GEZEIGTER TEXT:
______

Giftmord-Prozess von Augsburg:Belastendes Gutachten

Lesezeit: 2 min

Im Augsburger Giftmord-Prozess hat der Psychiater die Angeklagte für schuldfähig befunden. Sie sei "selbstbezogen und verführerisch".

Stefan Mayr

Tanja E. sitzt auf der Anklagebank und beobachtet den Prozess mit ihren großen blauen Augen. Ihr Gesicht ist blass, die Kleidung schwarz. Als sie mit ihrer Anwältin flüstert, huscht ihr ein einziges Mal ein Lächeln übers Gesicht. "Ist das witzig?", zischt eine Zuschauerin im wie immer vollbesetzten Schwurgerichtssaal des Augsburger Landgerichts.

Die Angeklagte soll aus Habgier ihren Ehemann vergiftet haben, der von ihr betrogen wurde und sich scheiden lassen wollte. (Foto: Foto: ddp)

______

ANGEZEIGTE DATEN:
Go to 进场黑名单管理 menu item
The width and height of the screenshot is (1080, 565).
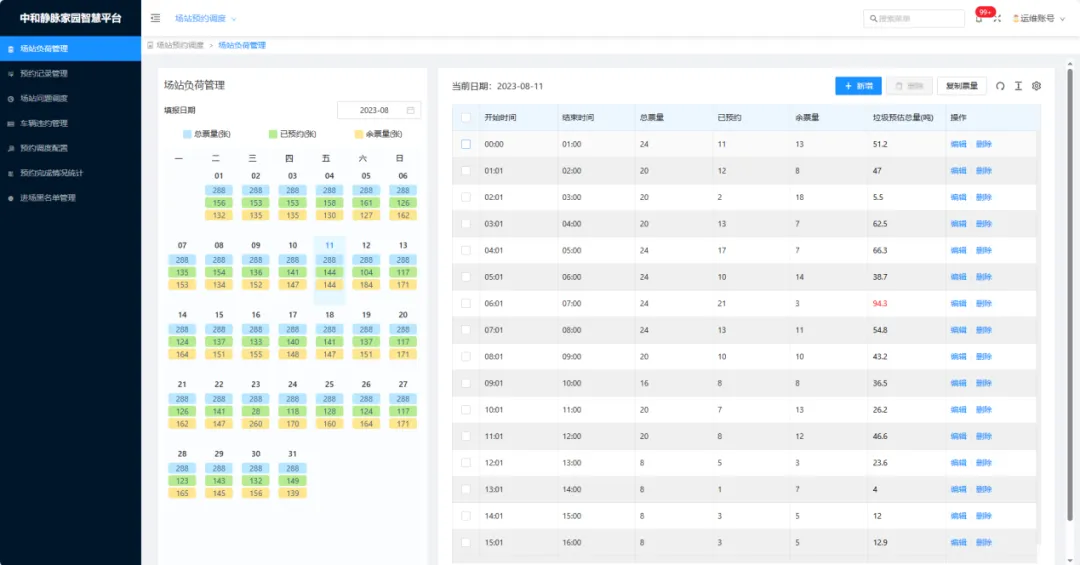(48, 198)
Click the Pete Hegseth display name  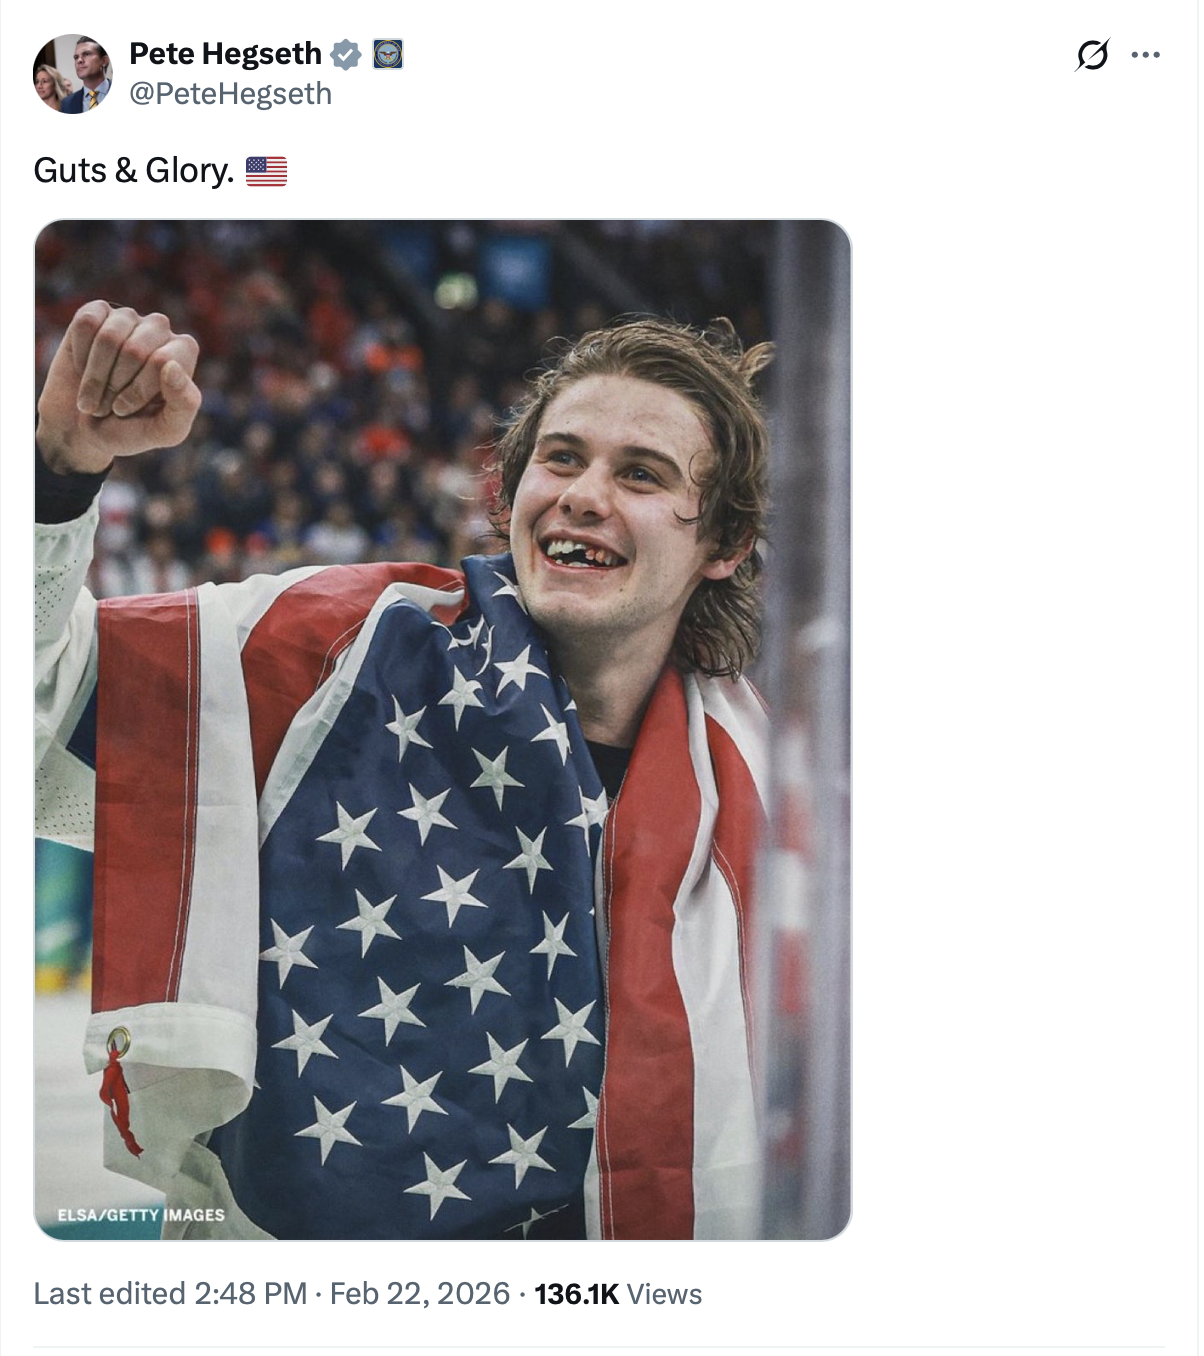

______

AUFGABENSTELLUNG:
Schreib aus dem Text über den Augsburger Giftmord-Prozess das Stück Buchstabe für Buchstabe ab, das bei den Worten „Stefan Mayr“ anfängt, und hör nach „Schwurgerichtssaal des Augsburger Landgerichts.“ auf.

GELÖSTE AUFGABE:
Stefan Mayr

Tanja E. sitzt auf der Anklagebank und beobachtet den Prozess mit ihren großen blauen Augen. Ihr Gesicht ist blass, die Kleidung schwarz. Als sie mit ihrer Anwältin flüstert, huscht ihr ein einziges Mal ein Lächeln übers Gesicht. "Ist das witzig?", zischt eine Zuschauerin im wie immer vollbesetzten Schwurgerichtssaal des Augsburger Landgerichts.